As of now, the preemptible partitions are:

PartitionNodesGPUs/NodeCPUs/NodeMem/NodeNotes
stamps-b 13432187 GbAVX512
livi-b 2116481500 GbNVSwitch server
agro-b 32224250 GbAMD
mcordcpu-b 45-1681500 Gb** AMD EPYC 9634 84-Core**
mcordgpu-b 55-1681500 GbAMD EPYC 9634

Partition “stamps-b”#


To submit a GPU job to stamps-b partition, please include the directive:

#SBATCH --partition=stamps-b

in your job script or submit your jobs using:

sbatch --partition=stamps-b run-gpu-job.sh

assuming that run-gpu-job.sh is the name of your job script.

Here is an example of script for running LAMMPS job on this partition:

Script example for running LAMMPS on **stamps-b** partition
run-lmp-gpu.sh
#!/bin/bash

#SBATCH --gpus=1 
#SBATCH --partition=stamps-b
#SBATCH --ntasks=1
#SBATCH --cpus-per-task=1
#SBATCH --mem-per-cpu=4000M
#SBATCH --time=0-3:00:00

# Load the modules:

module load intel/2020.4  ompi/4.1.2 lammps-gpu/24Mar22

echo "Starting run at: `date`"

ngpus=1
ncpus=1

lmp_exec=lmp_gpu
lmp_input="in.metal"
lmp_output="log-${ngpus}-gpus-${ncpus}-cpus.txt"

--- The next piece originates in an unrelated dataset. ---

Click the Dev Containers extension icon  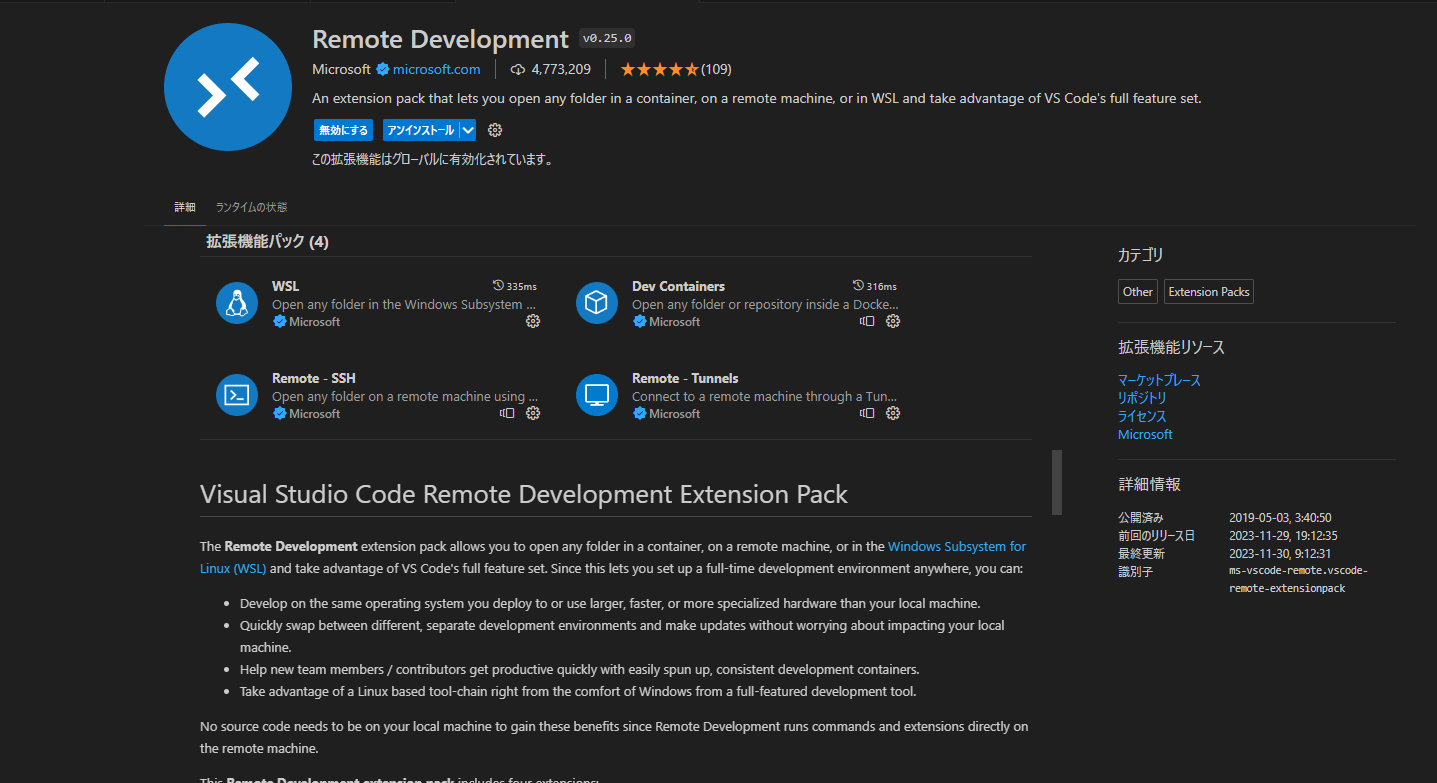click(x=597, y=301)
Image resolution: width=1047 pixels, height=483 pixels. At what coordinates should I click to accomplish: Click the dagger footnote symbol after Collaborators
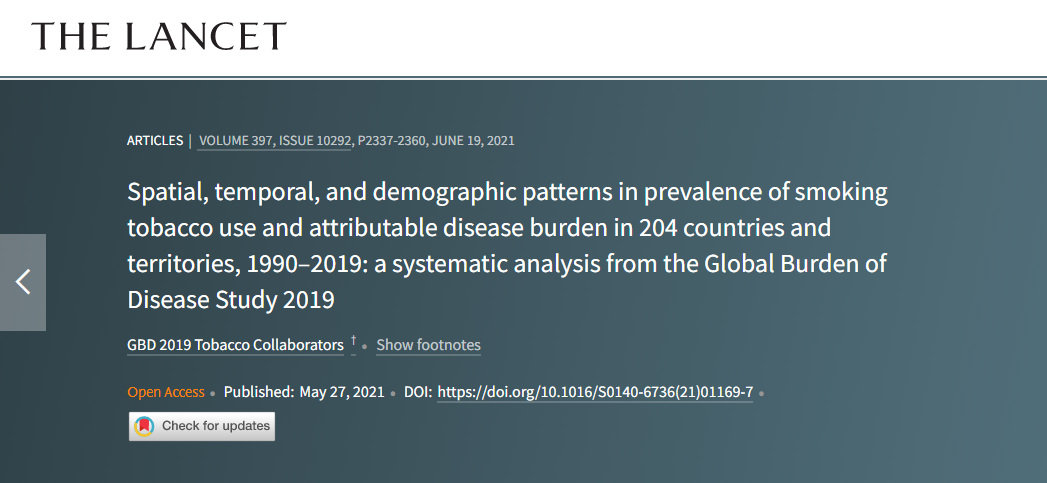coord(353,342)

mpirun -np ${ncpus} lmp_gpu -sf gpu -pk gpu ${ngpus} -log ${lmp_output} -in ${lmp_input}

echo "Program finished with exit code $? at: `date`"

Partition “livi-b”#


To submit a GPU job to livi-b partition, please include the directive:

#SBATCH --partition=livi-b

in your job script or submit your jobs using:

sbatch --partition=livi-b run-gpu-job.sh

assuming that run-gpu-job.sh is the name of your job script.

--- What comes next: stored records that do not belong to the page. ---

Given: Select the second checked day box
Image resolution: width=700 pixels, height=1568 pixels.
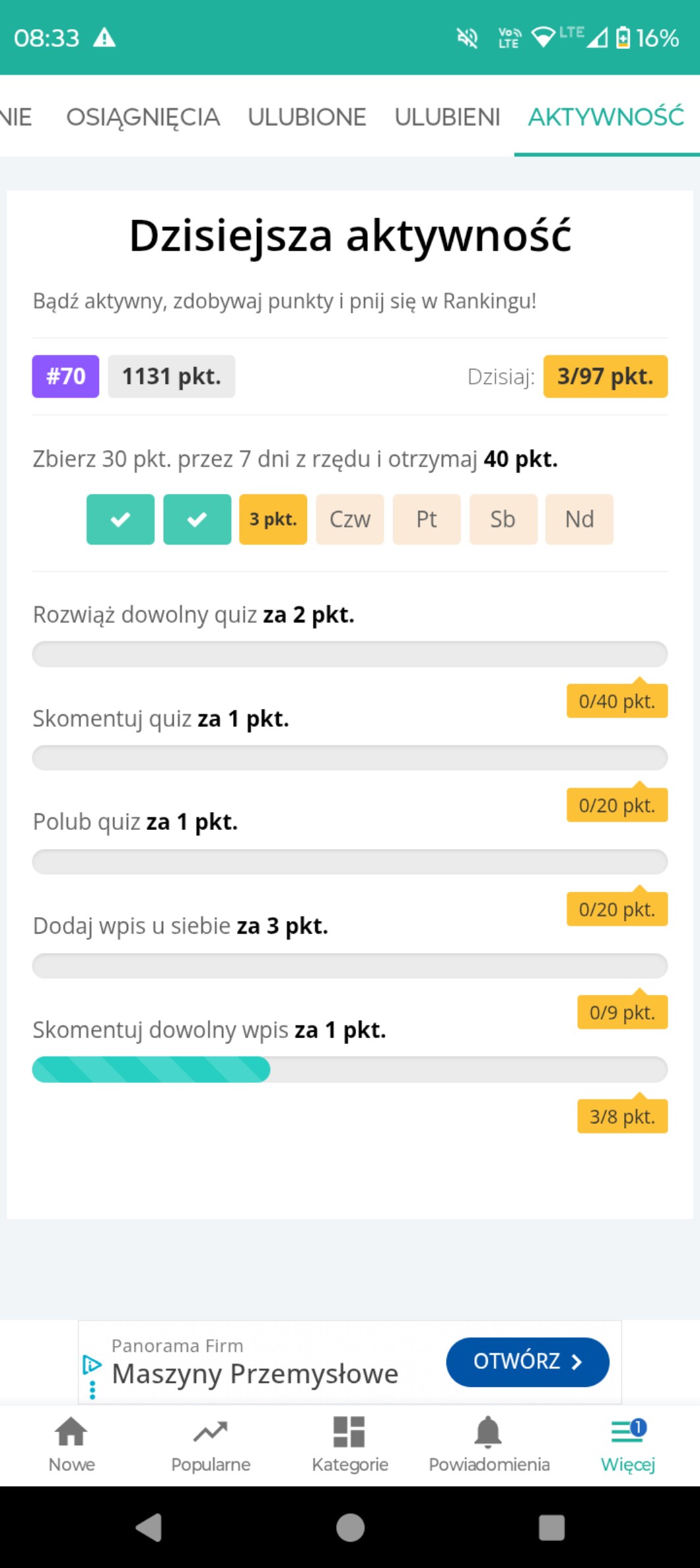Looking at the screenshot, I should point(197,519).
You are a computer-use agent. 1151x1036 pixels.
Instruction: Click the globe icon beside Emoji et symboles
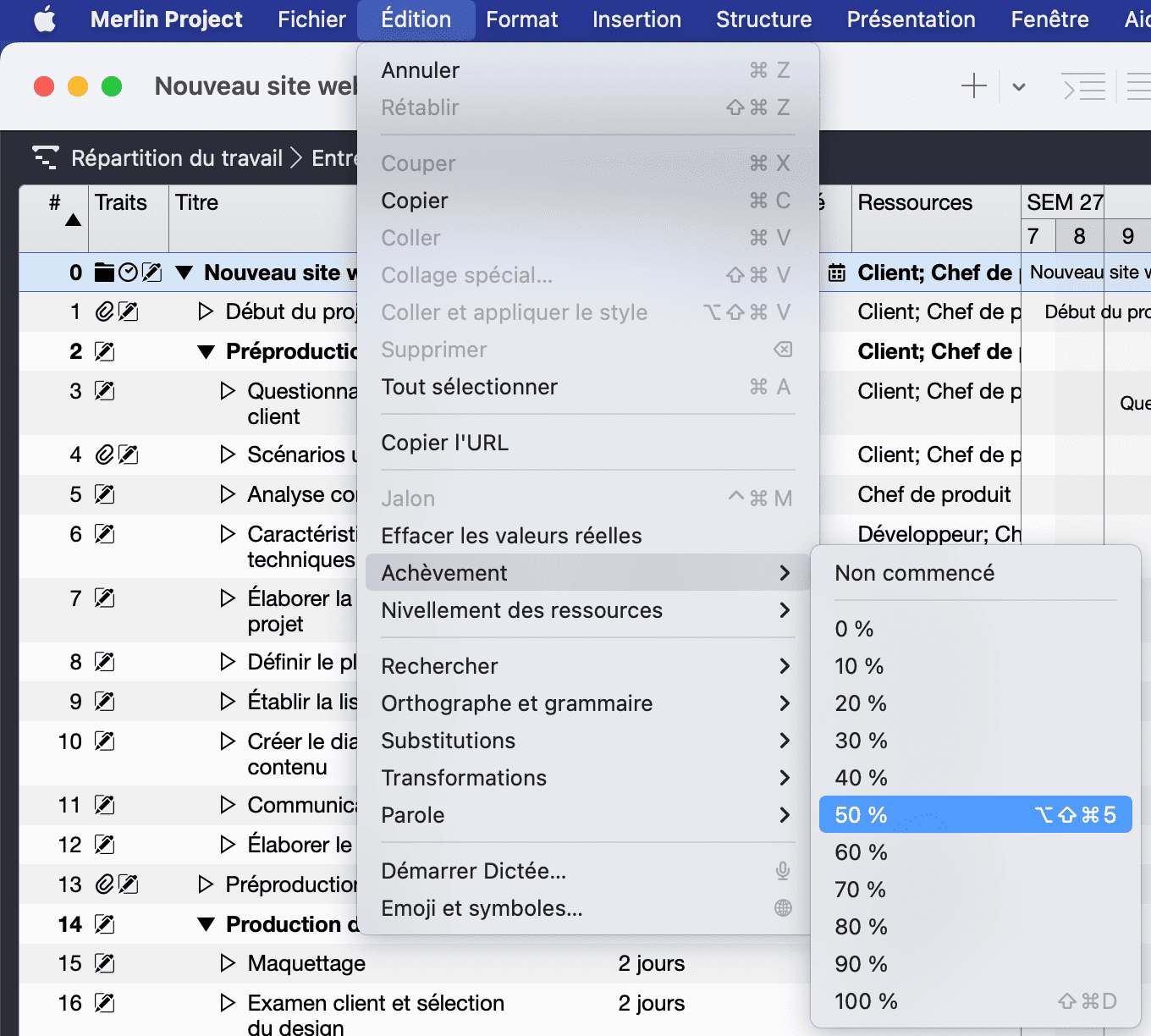click(782, 907)
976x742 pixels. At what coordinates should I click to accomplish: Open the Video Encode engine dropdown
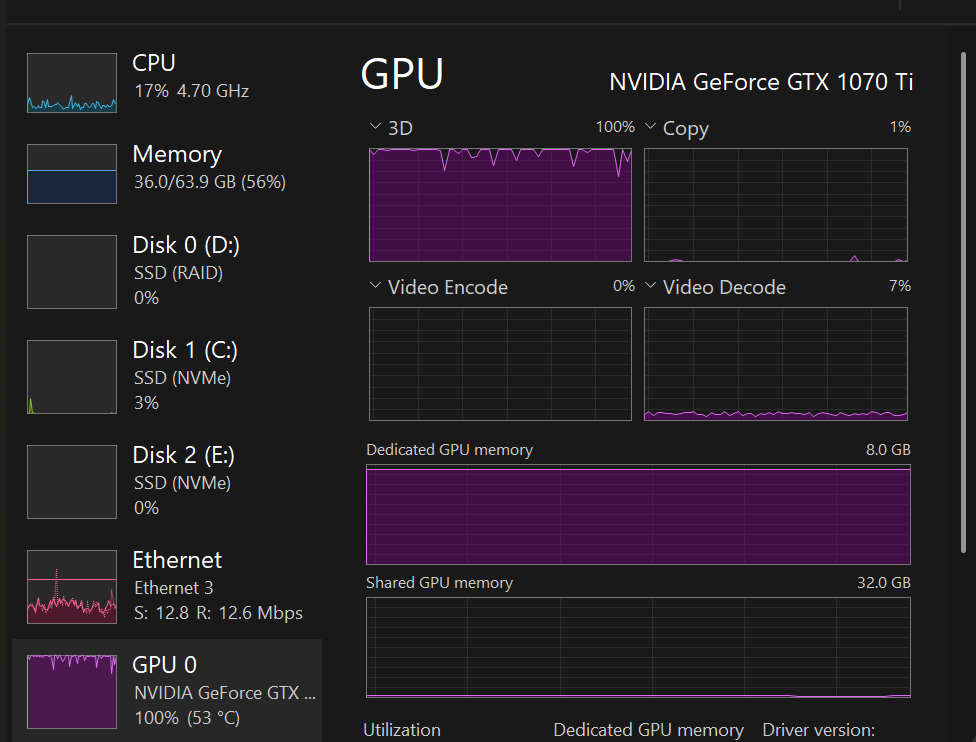(x=376, y=287)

Here is an example of script for running LAMMPS job on this partition:

Script example for running LAMMPS on **livi-b** partition
run-lmp-gpu.sh
#!/bin/bash

#SBATCH --gpus=1 
#SBATCH --partition=livi-b
#SBATCH --ntasks=1
#SBATCH --cpus-per-task=1
#SBATCH --mem-per-cpu=4000M
#SBATCH --time=0-3:00:00

# Load the modules:

module load intel/2020.4  ompi/4.1.2 lammps-gpu/24Mar22

echo "Starting run at: `date`"

ngpus=1
ncpus=1

lmp_exec=lmp_gpu
lmp_input="in.metal"
lmp_output="log-${ngpus}-gpus-${ncpus}-cpus.txt"

mpirun -np ${ncpus} lmp_gpu -sf gpu -pk gpu ${ngpus} -log ${lmp_output} -in ${lmp_input}

echo "Program finished with exit code $? at: `date`"

Partition “agro-b”#


To submit a GPU job to agro-b partition, please include the directive:

#SBATCH --partition=agro-b

in your job script or submit your jobs using:

sbatch --partition=agro-b run-gpu-job.sh

assuming that run-gpu-job.sh is the name of your job script.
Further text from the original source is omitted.